- TASK STATEMENT
Go through the entries below and work out how many lines include "plus". Answer with the number only.

- PROVIDED RECORDS
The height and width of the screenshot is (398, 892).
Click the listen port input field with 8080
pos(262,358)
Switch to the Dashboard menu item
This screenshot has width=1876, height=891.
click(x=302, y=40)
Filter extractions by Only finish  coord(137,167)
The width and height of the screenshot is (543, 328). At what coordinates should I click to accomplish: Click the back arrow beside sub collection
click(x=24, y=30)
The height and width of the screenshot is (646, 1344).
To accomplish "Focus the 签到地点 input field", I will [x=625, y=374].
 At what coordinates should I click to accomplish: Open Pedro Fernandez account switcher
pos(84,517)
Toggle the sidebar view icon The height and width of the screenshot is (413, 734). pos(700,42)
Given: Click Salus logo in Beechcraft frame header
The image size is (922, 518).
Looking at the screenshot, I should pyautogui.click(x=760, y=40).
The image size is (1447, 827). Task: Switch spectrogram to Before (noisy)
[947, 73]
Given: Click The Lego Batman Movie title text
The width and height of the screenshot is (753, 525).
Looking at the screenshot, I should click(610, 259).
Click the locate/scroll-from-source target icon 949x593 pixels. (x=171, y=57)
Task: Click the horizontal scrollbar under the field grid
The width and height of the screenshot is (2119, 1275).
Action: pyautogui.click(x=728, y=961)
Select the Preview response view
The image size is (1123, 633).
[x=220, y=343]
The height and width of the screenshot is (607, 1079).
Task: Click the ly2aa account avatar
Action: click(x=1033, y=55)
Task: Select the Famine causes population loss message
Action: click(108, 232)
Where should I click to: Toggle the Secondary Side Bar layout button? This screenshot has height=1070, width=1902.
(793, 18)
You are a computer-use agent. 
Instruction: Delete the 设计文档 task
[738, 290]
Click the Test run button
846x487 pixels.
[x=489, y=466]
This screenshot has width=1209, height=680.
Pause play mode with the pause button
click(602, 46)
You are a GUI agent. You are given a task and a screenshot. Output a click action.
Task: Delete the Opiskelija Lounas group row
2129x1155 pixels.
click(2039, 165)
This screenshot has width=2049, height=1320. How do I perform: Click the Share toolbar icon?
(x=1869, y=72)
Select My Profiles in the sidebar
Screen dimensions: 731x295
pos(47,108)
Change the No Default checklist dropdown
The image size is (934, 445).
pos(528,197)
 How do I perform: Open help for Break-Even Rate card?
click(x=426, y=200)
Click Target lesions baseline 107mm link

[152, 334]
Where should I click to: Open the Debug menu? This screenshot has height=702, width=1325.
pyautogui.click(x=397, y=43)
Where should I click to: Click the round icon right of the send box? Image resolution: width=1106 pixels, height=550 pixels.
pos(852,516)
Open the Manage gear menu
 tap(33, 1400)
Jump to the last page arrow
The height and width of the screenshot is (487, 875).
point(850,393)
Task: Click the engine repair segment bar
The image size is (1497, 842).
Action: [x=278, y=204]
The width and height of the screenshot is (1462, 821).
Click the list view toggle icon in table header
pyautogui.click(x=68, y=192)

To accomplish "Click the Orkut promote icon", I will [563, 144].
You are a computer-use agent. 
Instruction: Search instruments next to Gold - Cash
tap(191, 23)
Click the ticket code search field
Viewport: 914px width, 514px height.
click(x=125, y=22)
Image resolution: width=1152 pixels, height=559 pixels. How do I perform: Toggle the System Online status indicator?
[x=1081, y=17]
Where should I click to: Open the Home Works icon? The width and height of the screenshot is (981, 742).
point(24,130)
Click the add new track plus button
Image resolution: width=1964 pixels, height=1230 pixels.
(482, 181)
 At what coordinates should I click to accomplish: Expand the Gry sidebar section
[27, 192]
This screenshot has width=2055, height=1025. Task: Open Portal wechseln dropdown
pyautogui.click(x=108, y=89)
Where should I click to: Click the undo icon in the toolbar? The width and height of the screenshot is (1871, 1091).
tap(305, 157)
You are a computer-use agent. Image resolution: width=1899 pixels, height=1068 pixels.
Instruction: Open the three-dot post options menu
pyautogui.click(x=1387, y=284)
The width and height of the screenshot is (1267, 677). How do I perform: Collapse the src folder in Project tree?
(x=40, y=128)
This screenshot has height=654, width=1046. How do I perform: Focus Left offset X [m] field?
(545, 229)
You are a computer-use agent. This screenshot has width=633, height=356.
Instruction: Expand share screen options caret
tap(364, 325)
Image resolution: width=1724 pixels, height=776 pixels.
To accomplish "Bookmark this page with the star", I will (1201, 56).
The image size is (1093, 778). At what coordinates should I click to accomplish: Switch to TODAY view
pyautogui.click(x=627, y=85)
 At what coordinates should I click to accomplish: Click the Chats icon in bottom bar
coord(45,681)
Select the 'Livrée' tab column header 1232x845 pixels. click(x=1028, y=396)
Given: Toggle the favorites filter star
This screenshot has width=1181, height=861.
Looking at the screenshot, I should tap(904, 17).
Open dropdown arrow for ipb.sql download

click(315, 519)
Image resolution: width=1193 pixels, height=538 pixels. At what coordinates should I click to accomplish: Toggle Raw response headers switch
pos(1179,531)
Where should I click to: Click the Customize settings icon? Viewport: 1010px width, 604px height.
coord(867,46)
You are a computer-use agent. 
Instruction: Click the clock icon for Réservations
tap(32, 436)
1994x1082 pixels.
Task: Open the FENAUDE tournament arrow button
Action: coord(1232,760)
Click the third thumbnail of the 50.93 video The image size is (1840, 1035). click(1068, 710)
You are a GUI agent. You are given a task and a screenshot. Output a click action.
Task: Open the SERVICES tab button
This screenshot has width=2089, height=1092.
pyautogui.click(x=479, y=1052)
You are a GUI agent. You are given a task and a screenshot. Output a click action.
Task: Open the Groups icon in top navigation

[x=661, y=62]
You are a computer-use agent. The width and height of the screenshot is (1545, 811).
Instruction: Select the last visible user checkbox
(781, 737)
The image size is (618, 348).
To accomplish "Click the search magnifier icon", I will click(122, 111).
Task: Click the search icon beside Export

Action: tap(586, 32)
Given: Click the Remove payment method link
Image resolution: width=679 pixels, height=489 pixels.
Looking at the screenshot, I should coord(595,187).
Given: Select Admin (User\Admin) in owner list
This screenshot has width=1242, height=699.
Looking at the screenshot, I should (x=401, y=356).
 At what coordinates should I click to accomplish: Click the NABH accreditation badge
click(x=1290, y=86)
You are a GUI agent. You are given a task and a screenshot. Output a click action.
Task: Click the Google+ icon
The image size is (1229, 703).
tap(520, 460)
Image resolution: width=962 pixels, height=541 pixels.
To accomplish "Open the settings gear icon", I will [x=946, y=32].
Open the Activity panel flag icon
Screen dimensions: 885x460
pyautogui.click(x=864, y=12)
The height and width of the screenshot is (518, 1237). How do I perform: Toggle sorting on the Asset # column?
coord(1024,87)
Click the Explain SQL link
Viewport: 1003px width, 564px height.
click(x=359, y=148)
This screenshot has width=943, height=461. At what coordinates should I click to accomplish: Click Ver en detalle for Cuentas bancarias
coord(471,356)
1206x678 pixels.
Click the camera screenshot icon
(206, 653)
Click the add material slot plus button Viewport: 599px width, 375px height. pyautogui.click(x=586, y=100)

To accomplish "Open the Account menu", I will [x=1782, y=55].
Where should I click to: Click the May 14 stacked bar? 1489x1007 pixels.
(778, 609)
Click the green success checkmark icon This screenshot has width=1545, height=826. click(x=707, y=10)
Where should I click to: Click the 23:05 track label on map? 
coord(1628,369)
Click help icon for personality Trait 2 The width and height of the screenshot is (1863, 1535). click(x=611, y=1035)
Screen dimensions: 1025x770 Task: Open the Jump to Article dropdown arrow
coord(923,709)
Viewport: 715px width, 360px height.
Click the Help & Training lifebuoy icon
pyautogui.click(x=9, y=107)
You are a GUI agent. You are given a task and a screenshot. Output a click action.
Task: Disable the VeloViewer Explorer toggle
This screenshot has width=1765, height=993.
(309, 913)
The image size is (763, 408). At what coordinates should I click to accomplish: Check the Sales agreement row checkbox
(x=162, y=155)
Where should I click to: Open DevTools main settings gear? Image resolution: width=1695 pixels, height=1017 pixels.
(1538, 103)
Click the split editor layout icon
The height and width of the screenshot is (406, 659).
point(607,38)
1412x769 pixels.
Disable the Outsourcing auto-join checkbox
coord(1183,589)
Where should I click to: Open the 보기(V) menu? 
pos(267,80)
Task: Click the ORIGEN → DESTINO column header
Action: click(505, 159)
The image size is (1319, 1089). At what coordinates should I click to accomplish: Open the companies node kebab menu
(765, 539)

- FINAL ANSWER
2